New York Katie Couric has agreed to stay as host of the "Today" show for several more years with a new contract that ends an anxiety-producing courtship for NBC.
Neither Couric nor the network would comment Wednesday on published reports that the contract, which stretches through 2006, was worth as much as $65 million and could make her the highest-paid personality in TV news.
Couric said she would "probably" stay on "Today" for the contract's duration, although there is flexibility for her to do other things. She'll do some prime-time specials and "Dateline NBC" reports.
"I would love to stay at the 'Today' show as long as they want me, and as long as I feel like I'm doing fun, exciting work," she said in an interview.

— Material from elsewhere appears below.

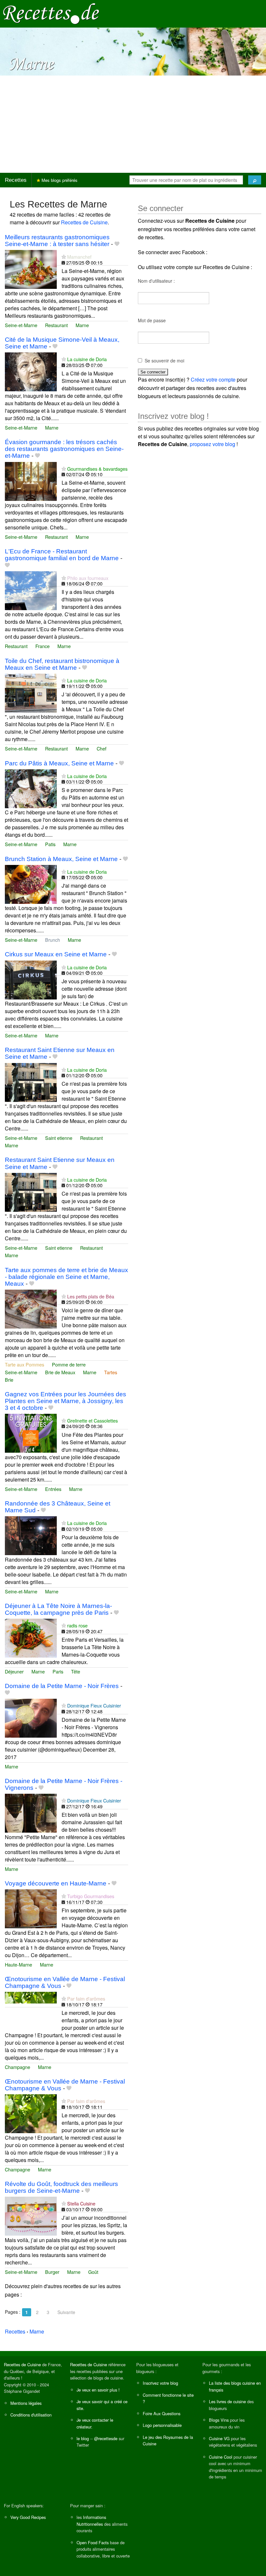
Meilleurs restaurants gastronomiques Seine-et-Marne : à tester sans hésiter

The Couric signing is a major relief to NBC, which was worried that the recent sluggish ratings for "Today" would worsen if she left.
Couric has been "Today" host since April 1991 when she replaced Deborah Norville, teamed first with Bryant Gumbel and, since 1997, with Matt Lauer. Now 45, she was an immediate hit, her perky smile and joshing manner with co-workers masking a steely skill with hard news interviews.
"Today" became one of NBC's most profitable shows as more viewers sought news updates in the morning instead of the evening. For many weeks, it had more viewers than ABC's "Good Morning America" and "The Early Show" on CBS combined.
Since the departure of executive producer Jeff Zucker a year ago and, especially, since Sept. 11, "Today" has struggled for its footing. Its lead of 630,000 viewers over "Good Morning America" the week of Dec. 3 was the closest any rival had been to "Today" in five years.
Couric was quietly considering her options with her contract due to expire, including the possibility of starting her own syndicated daytime talk show. Ultimately, she said she determined that morning television, and network television, was where she belonged.
Couric has reportedly been making between $5 million and $7 million annually in a contract that expired next year. Of her new contract, she said, "If NBC thinks it's fair, I think it's fair."
The early morning wake-up calls can be a grind, she admitted, but the widowed mother of two daughters said it was ideal for her family.
"It's hard to get up every morning for 10 years, but if you love your work, once you wipe the sleep from your eyes and get in the shower, it just becomes another day," she said.